===== Given data =====

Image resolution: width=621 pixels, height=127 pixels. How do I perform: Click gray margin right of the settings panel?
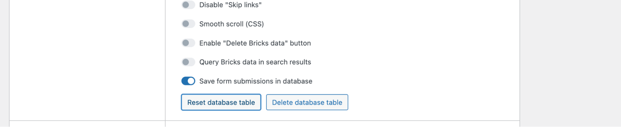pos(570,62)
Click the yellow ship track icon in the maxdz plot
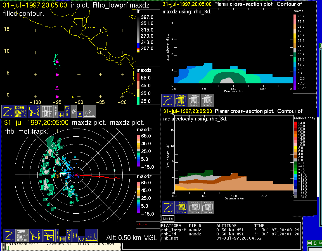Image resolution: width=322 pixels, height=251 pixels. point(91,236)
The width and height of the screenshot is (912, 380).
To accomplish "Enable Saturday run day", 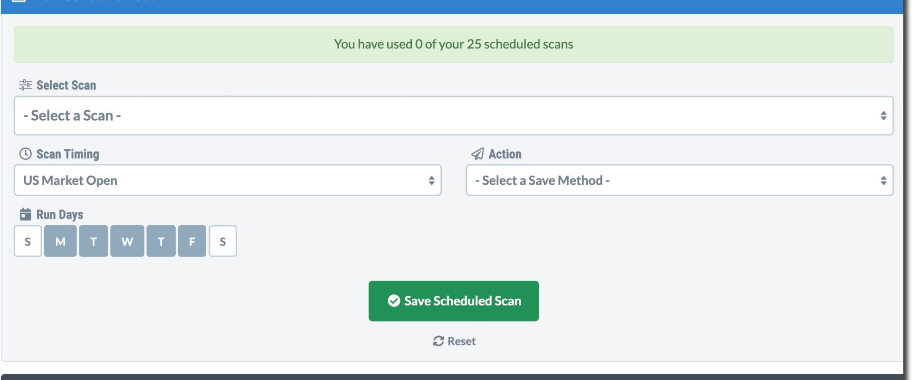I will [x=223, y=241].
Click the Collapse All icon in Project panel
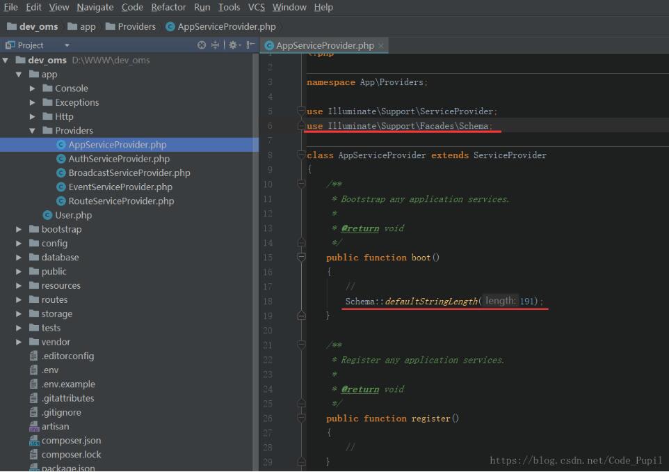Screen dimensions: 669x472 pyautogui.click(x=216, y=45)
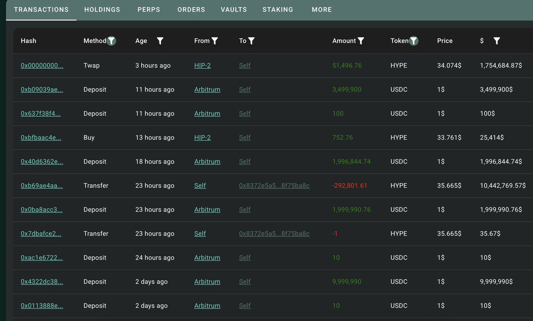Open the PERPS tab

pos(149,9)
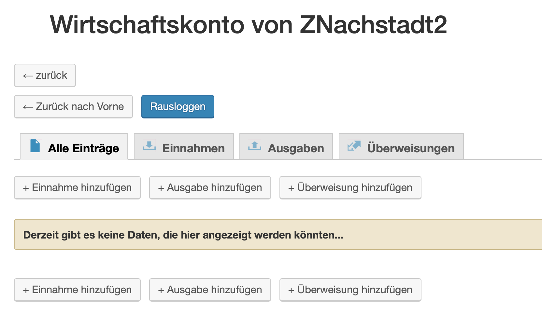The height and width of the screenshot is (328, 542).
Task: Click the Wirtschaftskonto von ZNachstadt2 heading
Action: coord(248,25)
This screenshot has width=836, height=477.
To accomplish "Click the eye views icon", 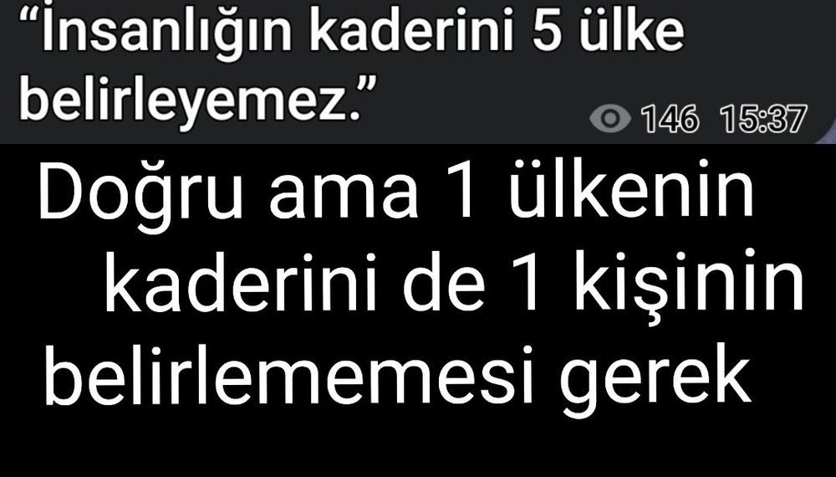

=====

- [Problem requirements] Pictures are to be left out; the answer must otherwise be exactly the lines from the one with "This screenshot has width=836, height=477." through the final line of the entries above, both included.

- [The completed task]
This screenshot has width=836, height=477.
To accomplish "Click the eye views icon", 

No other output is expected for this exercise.